____ Provided entries

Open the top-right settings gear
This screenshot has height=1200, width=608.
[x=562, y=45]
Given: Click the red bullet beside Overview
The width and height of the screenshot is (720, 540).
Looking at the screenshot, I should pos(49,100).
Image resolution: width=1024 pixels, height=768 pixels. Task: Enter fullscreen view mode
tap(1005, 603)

________
____ Provided entries

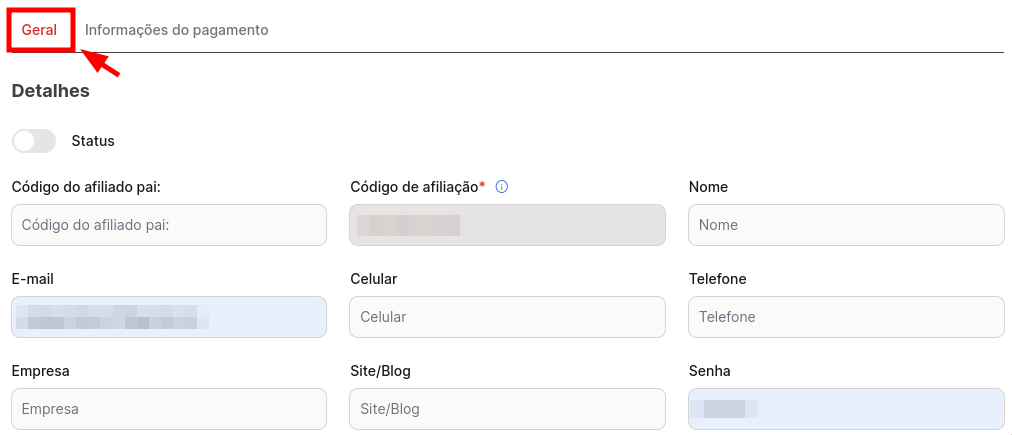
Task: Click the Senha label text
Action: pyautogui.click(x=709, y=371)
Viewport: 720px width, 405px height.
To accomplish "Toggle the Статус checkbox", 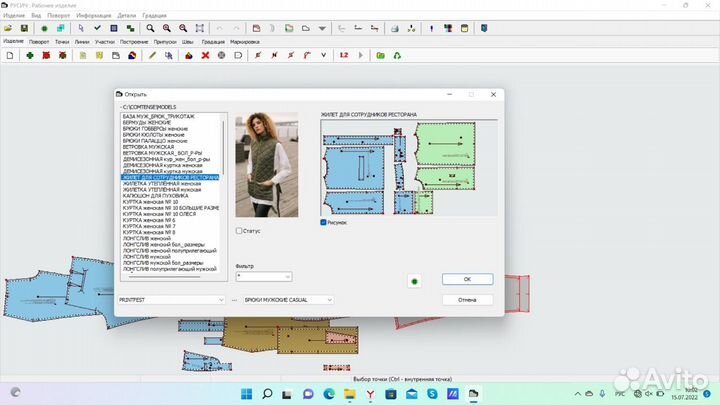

________
____ Provided entries

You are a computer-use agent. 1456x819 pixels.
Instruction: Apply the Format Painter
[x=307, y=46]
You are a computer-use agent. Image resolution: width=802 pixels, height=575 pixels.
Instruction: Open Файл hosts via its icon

________

Scale the items from the line containing "Image resolution: width=1024" to the line containing "tap(1005, 603)", both included, and write only those lines again, requests included. Multiply every coordinate in the answers by 1.35 and round to whole numbers, with halves rounding up.

Result of the task
Image resolution: width=1024 pixels, height=768 pixels. Task: Enter fullscreen view mode
tap(1357, 814)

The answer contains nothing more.